Even children who exhibit only partial or mild versions of autism symptoms are at risk of ending up with lifelong challenges, say researchers, and would benefit from autism therapies. But tagging more very young children as candidates for autism therapy creates another problem. The cost of behavioral therapy is eye-opening—applied behavior analysis, an intensive treatment that requires 15-to-25 hours of sessions a week, costs about $30,000 a year, and even a modest program typically runs about $10,000 a year. That's one reason studies estimate that less than one in 10 very young children with a diagnosis of autism get 25 hours a week of therapy.

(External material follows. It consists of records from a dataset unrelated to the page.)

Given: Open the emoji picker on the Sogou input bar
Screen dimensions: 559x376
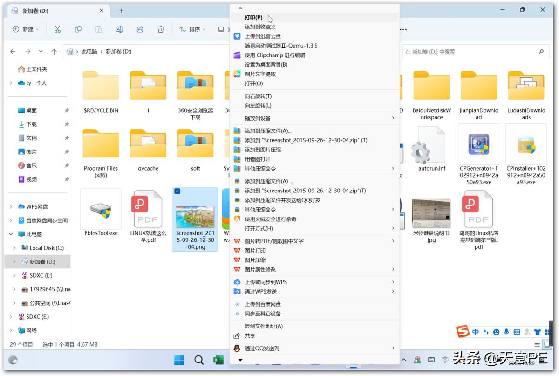Looking at the screenshot, I should (496, 332).
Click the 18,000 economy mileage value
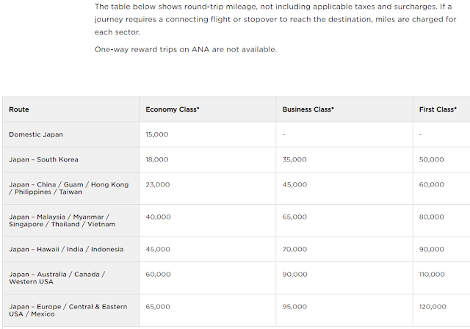 coord(157,159)
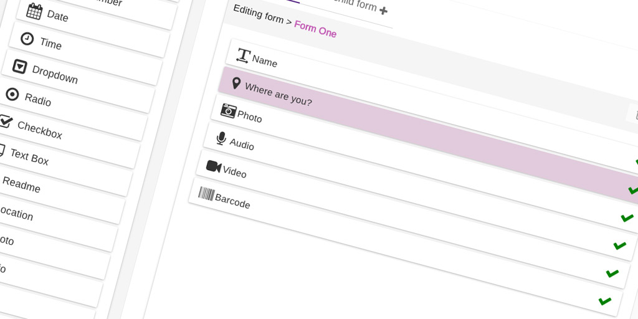Click the map pin location icon
Screen dimensions: 638x319
tap(236, 83)
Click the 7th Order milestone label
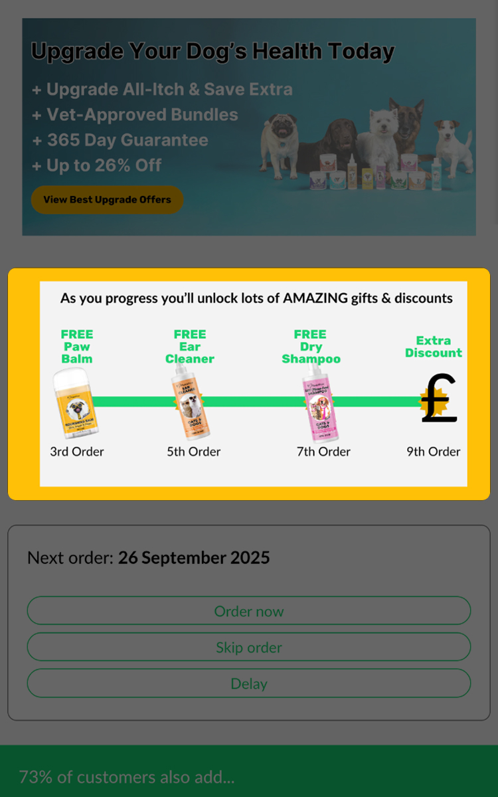Viewport: 498px width, 797px height. [x=323, y=452]
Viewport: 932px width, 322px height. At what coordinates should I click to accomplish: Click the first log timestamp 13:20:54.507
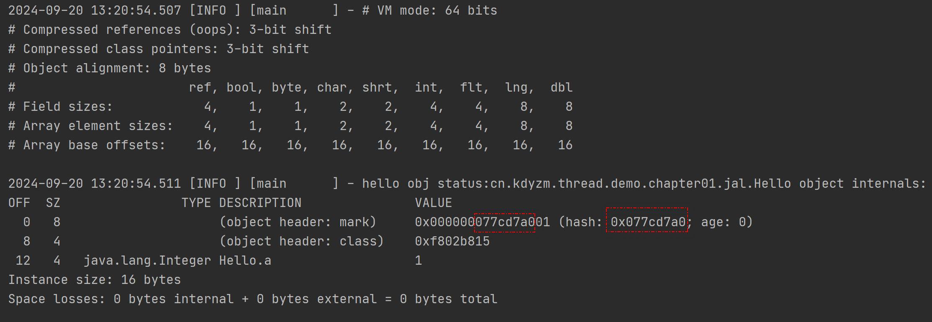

Health-care systems are not up to this task. In the United States, where health insurance rarely covers such treatments, the chances of having the government pay for therapy varies wildly from state to state. Children don't necessarily fare much better under national health care. The United Kingdom picks up the tab for treatment—but often only after the parents hire a lawyer and win their case at a regional "tribunal," where more often than not communities will fight to force the parents to settle for the few hours a week of therapy offered in a local special-education program. In Italy, toddlers with disorders who live near large cities in the north-central part of the country can get the attention of a team of therapists, but those in the southern, rural areas tend to get few services. Laurence Robel, a child psychiatrist and autism researcher at the Necker Children's Hospital in Paris, notes that France retains a bias against behavioral therapy, which critics compare to training a dog or programming a robot. "Away from Paris," she says, "children are lucky to receive much treatment at all."
Experts insist that governments are being penny-wise and pound-foolish in refusing to pony up for intensive therapy to infants and toddlers who show early signs of a developmental disorder. Simple, brief screening tests are now designed to flag children at risk as early as 18 months. Earlier diagnosis might be possible by measuring brain activity and recognizing patterns that are unique to autism. Researchers at the Baby Lab in Uppsala University in Sweden are looking for these patterns by placing dozens of soft-foam sensors on infant's heads.
The benefits of early treatment are likely to grow in coming years as new research into developmental disorders continues to pay off.